> [PROBLEM DESCRIPTION]: Print each of the following lines word for word, leaving every character unchanged.
[START OF EXTRACTED INFORMATION]
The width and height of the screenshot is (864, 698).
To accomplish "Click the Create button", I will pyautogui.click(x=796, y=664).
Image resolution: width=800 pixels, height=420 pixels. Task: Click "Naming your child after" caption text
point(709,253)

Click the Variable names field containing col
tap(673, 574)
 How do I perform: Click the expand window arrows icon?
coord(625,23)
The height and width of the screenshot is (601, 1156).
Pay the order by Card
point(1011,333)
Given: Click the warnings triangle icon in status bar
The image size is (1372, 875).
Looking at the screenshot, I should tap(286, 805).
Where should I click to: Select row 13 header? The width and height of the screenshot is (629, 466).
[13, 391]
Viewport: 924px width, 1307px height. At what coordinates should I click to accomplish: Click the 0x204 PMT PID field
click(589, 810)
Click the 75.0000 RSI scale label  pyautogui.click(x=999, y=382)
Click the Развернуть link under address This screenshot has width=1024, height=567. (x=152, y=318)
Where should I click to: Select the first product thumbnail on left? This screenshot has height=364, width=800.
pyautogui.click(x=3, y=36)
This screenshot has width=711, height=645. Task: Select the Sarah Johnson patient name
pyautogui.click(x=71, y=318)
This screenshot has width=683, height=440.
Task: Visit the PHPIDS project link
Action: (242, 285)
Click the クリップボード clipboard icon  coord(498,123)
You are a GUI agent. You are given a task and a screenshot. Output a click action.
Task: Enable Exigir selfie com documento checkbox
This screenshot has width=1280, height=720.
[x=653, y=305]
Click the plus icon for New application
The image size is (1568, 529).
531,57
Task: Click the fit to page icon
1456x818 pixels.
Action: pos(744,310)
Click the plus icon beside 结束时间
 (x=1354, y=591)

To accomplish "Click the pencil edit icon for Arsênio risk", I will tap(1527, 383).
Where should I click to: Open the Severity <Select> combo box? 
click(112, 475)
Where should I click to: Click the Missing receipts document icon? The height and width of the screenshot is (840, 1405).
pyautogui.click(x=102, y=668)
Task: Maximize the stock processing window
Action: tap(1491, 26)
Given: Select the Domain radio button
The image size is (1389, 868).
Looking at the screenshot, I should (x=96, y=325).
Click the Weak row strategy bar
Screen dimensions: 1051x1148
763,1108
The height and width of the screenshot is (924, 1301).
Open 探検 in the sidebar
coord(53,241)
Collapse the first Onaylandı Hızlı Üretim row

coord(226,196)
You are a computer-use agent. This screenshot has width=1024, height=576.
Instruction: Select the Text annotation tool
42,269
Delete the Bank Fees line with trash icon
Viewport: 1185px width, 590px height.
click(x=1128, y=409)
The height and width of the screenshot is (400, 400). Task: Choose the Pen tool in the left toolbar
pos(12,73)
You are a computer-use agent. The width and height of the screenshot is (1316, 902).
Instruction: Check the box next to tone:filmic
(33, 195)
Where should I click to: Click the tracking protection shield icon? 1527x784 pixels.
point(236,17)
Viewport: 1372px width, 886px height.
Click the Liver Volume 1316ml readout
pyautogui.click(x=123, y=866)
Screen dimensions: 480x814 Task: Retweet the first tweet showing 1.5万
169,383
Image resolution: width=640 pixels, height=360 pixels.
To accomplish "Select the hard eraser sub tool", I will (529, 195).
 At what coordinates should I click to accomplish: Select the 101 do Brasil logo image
[END OF EXTRACTED INFORMATION]
> [SOLUTION TO THIS TASK]:
The width and height of the screenshot is (864, 698).
To accomplish "Click the Create button", I will pyautogui.click(x=796, y=664).
Image resolution: width=800 pixels, height=420 pixels. Task: Click "Naming your child after" caption text
point(709,253)

Click the Variable names field containing col
tap(673, 574)
 How do I perform: Click the expand window arrows icon?
coord(625,23)
The height and width of the screenshot is (601, 1156).
Pay the order by Card
point(1011,333)
Given: Click the warnings triangle icon in status bar
The image size is (1372, 875).
Looking at the screenshot, I should tap(286, 805).
Where should I click to: Select row 13 header? The width and height of the screenshot is (629, 466).
[13, 391]
Viewport: 924px width, 1307px height. At what coordinates should I click to accomplish: Click the 0x204 PMT PID field
click(589, 810)
Click the 75.0000 RSI scale label  pyautogui.click(x=999, y=382)
Click the Развернуть link under address This screenshot has width=1024, height=567. (x=152, y=318)
Where should I click to: Select the first product thumbnail on left? This screenshot has height=364, width=800.
pyautogui.click(x=3, y=36)
This screenshot has width=711, height=645. Task: Select the Sarah Johnson patient name
pyautogui.click(x=71, y=318)
This screenshot has width=683, height=440.
Task: Visit the PHPIDS project link
Action: (242, 285)
Click the クリップボード clipboard icon  coord(498,123)
You are a GUI agent. You are given a task and a screenshot. Output a click action.
Task: Enable Exigir selfie com documento checkbox
This screenshot has width=1280, height=720.
[x=653, y=305]
Click the plus icon for New application
The image size is (1568, 529).
531,57
Task: Click the fit to page icon
1456x818 pixels.
Action: pos(744,310)
Click the plus icon beside 结束时间
 (x=1354, y=591)

To accomplish "Click the pencil edit icon for Arsênio risk", I will tap(1527, 383).
Where should I click to: Open the Severity <Select> combo box? 
click(112, 475)
Where should I click to: Click the Missing receipts document icon? The height and width of the screenshot is (840, 1405).
pyautogui.click(x=102, y=668)
Task: Maximize the stock processing window
Action: tap(1491, 26)
Given: Select the Domain radio button
The image size is (1389, 868).
Looking at the screenshot, I should (x=96, y=325).
Click the Weak row strategy bar
Screen dimensions: 1051x1148
763,1108
The height and width of the screenshot is (924, 1301).
Open 探検 in the sidebar
coord(53,241)
Collapse the first Onaylandı Hızlı Üretim row

coord(226,196)
You are a computer-use agent. This screenshot has width=1024, height=576.
Instruction: Select the Text annotation tool
42,269
Delete the Bank Fees line with trash icon
Viewport: 1185px width, 590px height.
click(x=1128, y=409)
The height and width of the screenshot is (400, 400). Task: Choose the Pen tool in the left toolbar
pos(12,73)
You are a computer-use agent. The width and height of the screenshot is (1316, 902).
Instruction: Check the box next to tone:filmic
(33, 195)
Where should I click to: Click the tracking protection shield icon? 1527x784 pixels.
point(236,17)
Viewport: 1372px width, 886px height.
Click the Liver Volume 1316ml readout
pyautogui.click(x=123, y=866)
Screen dimensions: 480x814 Task: Retweet the first tweet showing 1.5万
169,383
Image resolution: width=640 pixels, height=360 pixels.
To accomplish "Select the hard eraser sub tool", I will (529, 195).
 At what coordinates should I click to accomplish: Select the 101 do Brasil logo image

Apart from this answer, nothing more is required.